No silver specimen had even been rumored to survive. According to John W. Adams article in American Journal of Numismatics Ser. II, nos. 3-4 (1991-92), pp. 123-134, "Scot's charges included...1,554 [pound sterling] for 37 Spanish silver dollars. Working from the known weight of a copper medal and adjusting for silver's greater specific gravity, 37 Spanish dollars would have provided enough silver to cast an even dozen medals." Other small batches may have also been produced after 1780, and Adams suggests the medals were still being distributed as late as 1787. Indian Peace medals have unusually low proportions of long-term survivorship, particularly those not issued by the United States: earlier medals were exchanged for Federal medals or, failing that, melted or converted for their metallic content. We would not be in the least bit surprised should this medal turn out to be the only surviving example. In the 230 years since a collector first obtained one, none have surfaced, despite academic inquiries into this piece that date back to the 1860s.
Adams describes the rarity of a silver piece, unknown at the time of his 1991 article: "Almost certainly, one or more silver medals have survived and will some day come to light. However, the reason that they are extremely scarce is straightforward: many if not most of the Virginia medals were exchange for Federal replacements." He specifically mentions Tuskegetchee’s 1787 talk at Chota, in modern-day Tennessee, when the chief noted, "I...have at this time one of their [the Virginians] meddles around my neck. I would be sorry to throw that off and put on a strange one." In 1792, Bloody Fellow returned two Virginia medals to Secretary of War Henry Knox, presumably in exchange for oval George Washington Indian Peace medals.

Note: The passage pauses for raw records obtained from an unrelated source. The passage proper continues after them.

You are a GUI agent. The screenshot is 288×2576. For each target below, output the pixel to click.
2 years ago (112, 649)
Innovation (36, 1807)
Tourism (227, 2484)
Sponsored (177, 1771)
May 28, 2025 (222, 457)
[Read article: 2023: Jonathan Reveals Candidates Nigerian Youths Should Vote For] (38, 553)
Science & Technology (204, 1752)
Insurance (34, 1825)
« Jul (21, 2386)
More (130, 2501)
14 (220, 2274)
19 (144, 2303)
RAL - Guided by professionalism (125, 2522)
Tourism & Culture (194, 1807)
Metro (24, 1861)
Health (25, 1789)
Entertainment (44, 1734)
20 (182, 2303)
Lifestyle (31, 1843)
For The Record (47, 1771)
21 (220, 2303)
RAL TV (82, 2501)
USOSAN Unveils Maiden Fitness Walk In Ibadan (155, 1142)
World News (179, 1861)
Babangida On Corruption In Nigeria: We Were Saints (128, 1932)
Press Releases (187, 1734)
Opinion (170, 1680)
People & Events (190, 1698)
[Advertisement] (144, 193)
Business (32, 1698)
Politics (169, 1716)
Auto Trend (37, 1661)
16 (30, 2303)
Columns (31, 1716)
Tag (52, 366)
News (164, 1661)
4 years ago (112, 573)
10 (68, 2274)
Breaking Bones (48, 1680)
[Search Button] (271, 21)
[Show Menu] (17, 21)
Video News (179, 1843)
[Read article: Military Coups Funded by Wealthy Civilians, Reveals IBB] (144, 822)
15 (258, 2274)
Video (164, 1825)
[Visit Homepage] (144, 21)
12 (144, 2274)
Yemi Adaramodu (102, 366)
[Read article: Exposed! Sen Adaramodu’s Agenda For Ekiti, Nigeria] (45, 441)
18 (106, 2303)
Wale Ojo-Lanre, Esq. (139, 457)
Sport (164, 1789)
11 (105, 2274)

That trade raises a modern-day numismatic question: what is more desirable, a silver Virginia Happy While United medal, the only one known to have survived, a piece whose production was the brainchild of Jefferson himself, or an oval George Washington Indian Peace medal? Just one oval Washington Indian Peace medal has sold in the last decade, though they are measurably more common (though we hate to use such a word) than the Virginia medals. That piece, in our 2003 offering of the Ford Collection, Part II, sold for $276,000. Though the Washington medals are both beautiful and iconic, the Virginia Happy While United medals were the diplomatic ribbon around the relationship between Jefferson's Commonwealth and the major tribes of the South during the American Revolution. Their rarity is essentially unparalleled in the American medal series, and the story, ably told by Adams (and reprinted in our 2009 Americana sale catalog) is fascinating. This medal would be the absolute centerpiece of whatever American medal collection it graced, or could be a crowd-drawing display item for a major institution.